Though stable, commercial real estate vulnerabilities remain elevated as collateral valuations remain under pressure.
And we continue to assess potential impacts that a global trade conflict could have on the Canadian economy, with a special focus on spillovers to the financial system.
We remain ready to respond should conditions change.
Canadian SIBs are well capitalized
Since the global financial crisis, OSFI has worked to build up resilience in Canada’s financial system. This work has included increasing the DSB to 3.5%, just below its upper limit of 4%.
We also observe that Canada’s largest banks’ have remained profitable despite the challenges in the risk environment. As of April 30, 2025, their CET1 ratios were 13.6% on average, up almost 30 bps over the past 6 months and are now more than 200 bps above the DSB on average.
Conditions for lowering the DSB
Using capital buffers is a sign of a healthy financial system.
At times, the release of the DSB can come after a sudden and severe shock that impacts the financial system. Recall, OSFI lowered the DSB by 125 basis points in March 2020, in response to the COVID-19 pandemic.
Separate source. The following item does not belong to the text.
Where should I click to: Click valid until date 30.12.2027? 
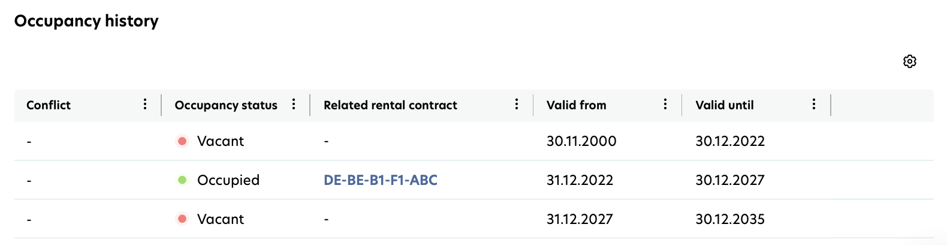(730, 180)
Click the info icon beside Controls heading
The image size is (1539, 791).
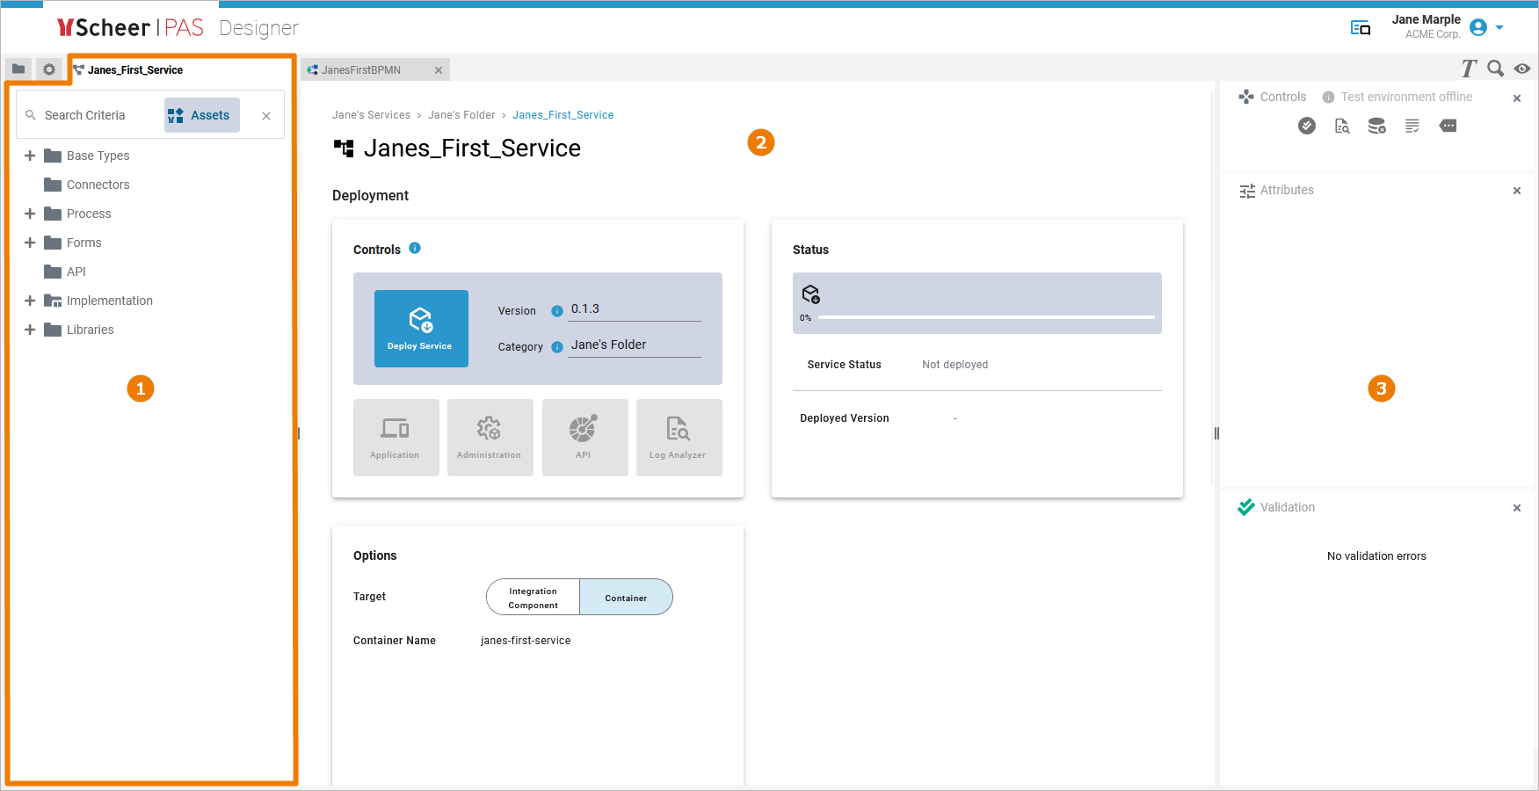coord(415,249)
And in other situations, OSFI could adjust the DSB in response to less severe materialization of risk.
In either case, lowering the DSB enables banks to absorb both losses and intensifying balance sheet risk while maintaining the critical services they provide to the nation’s economy.
Given the unusual degree of economic uncertainty at present, OSFI stands ready to lower our capital expectations of Canada’s systemically important banks as financial conditions warrant.
Doing so would signal the exceptional banking system resilience built up since the global financial crisis of 2008-09. And any future decision by OSFI to lower the DSB would be a signal of the underlying strengths of the banking system; strengths necessary to manage through periods of economic stress.
Indeed, the Domestic Stability Buffer represents the capital reserves, at Canada’s systemically important banks, that we believe are necessary to absorb stress scenarios if risks crystallize.
Thank you, I will now turn it over to Christina.